Having specified the situations in which Freeman accepts responsibility and those in which Freeman denies it, the limitation provision concludes that "in any case" Freeman's liability is limited to $.25 per pound with a maximum of $50 per claim. The district court, influenced largely by the absence of any limitation of liability provisions in the bills of lading that Alkan completed and returned to Freeman, held the $50 per claim limitation inapplicable to Alkan's damages in this case. In our opinion, the limitation clause is at best ambiguous and may not have been intended to apply to the misplacement of the weapon carriage release resulting from Freeman's failure to properly "sweep the hall." The clause reasonably could be read to apply only to the two kinds of situations described above. In construing its meaning, therefore, we start with the well-established rule that limitation of liability clauses are not favored and accordingly are construed strictly. Herd & Co. v. Krawill Machinery Corp., 359 U.S. 297, 305 (1959); Gill v. Rollins Protective Services Co., 722 F.2d 55, 58 (4th Cir. 1983). We also give "due regard to the principle of strict construction against the draftsman of a contract." Alcoa Steamship Co. v. United States, 338 U.S. 421, 424-25 (1949); see United States v. Fullerton Construction Co., 407 F.2d 1002, 1004 (4th Cir. 1969). Construing the limitation clause in this fashion, we agree with the district court that it affords Freeman no relief.

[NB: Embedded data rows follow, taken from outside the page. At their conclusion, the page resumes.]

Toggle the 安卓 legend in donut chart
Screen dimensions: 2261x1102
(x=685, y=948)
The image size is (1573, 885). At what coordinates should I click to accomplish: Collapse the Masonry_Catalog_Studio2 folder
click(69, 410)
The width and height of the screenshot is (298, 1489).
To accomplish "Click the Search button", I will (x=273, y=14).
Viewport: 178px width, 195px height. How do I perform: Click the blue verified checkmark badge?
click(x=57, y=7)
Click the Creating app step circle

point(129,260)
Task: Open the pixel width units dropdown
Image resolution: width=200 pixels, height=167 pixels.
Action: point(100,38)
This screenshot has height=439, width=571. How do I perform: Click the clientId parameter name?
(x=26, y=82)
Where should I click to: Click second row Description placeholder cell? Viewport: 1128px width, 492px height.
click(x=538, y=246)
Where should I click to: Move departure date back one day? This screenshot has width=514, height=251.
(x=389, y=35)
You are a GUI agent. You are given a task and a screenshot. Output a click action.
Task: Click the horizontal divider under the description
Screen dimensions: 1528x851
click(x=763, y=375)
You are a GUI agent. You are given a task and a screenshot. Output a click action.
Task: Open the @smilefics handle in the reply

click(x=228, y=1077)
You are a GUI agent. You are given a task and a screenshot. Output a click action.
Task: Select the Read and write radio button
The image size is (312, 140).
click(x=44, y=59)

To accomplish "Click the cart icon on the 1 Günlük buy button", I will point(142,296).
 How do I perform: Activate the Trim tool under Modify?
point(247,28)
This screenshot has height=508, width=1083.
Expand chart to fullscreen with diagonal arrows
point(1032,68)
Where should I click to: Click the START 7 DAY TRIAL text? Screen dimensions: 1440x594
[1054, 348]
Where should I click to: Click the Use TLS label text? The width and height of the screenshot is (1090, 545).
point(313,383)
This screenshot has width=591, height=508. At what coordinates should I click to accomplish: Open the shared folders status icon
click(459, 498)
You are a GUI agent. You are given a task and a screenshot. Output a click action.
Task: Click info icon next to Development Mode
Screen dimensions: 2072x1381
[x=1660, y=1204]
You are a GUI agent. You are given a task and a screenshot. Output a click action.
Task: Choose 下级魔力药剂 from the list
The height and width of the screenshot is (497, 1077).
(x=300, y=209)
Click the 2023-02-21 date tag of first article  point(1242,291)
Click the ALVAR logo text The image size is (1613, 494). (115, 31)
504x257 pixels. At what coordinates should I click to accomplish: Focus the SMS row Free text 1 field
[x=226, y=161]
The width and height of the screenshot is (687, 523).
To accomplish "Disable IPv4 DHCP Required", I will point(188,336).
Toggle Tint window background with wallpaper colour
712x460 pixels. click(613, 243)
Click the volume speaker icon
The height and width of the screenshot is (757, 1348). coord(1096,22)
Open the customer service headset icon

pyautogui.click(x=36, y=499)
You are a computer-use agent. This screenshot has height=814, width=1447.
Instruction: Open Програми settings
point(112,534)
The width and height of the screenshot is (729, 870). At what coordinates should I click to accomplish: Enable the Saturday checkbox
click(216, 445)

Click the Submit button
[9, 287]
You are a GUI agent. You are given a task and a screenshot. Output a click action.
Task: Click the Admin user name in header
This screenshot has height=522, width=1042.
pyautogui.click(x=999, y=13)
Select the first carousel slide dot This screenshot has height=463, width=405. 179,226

Insofar as the Air Force Association is concerned, Alkan failed to prove any obligation whatsoever on its part with respect to Alkan's property. The Association simply leased space to Alkan; it specifically disclaimed all custody or control over Alkan's display materials. There was neither claim nor proof that Freeman was acting as an agent of the Association in Freeman's dealings with Alkan.

The judgments of the district court are affirmed.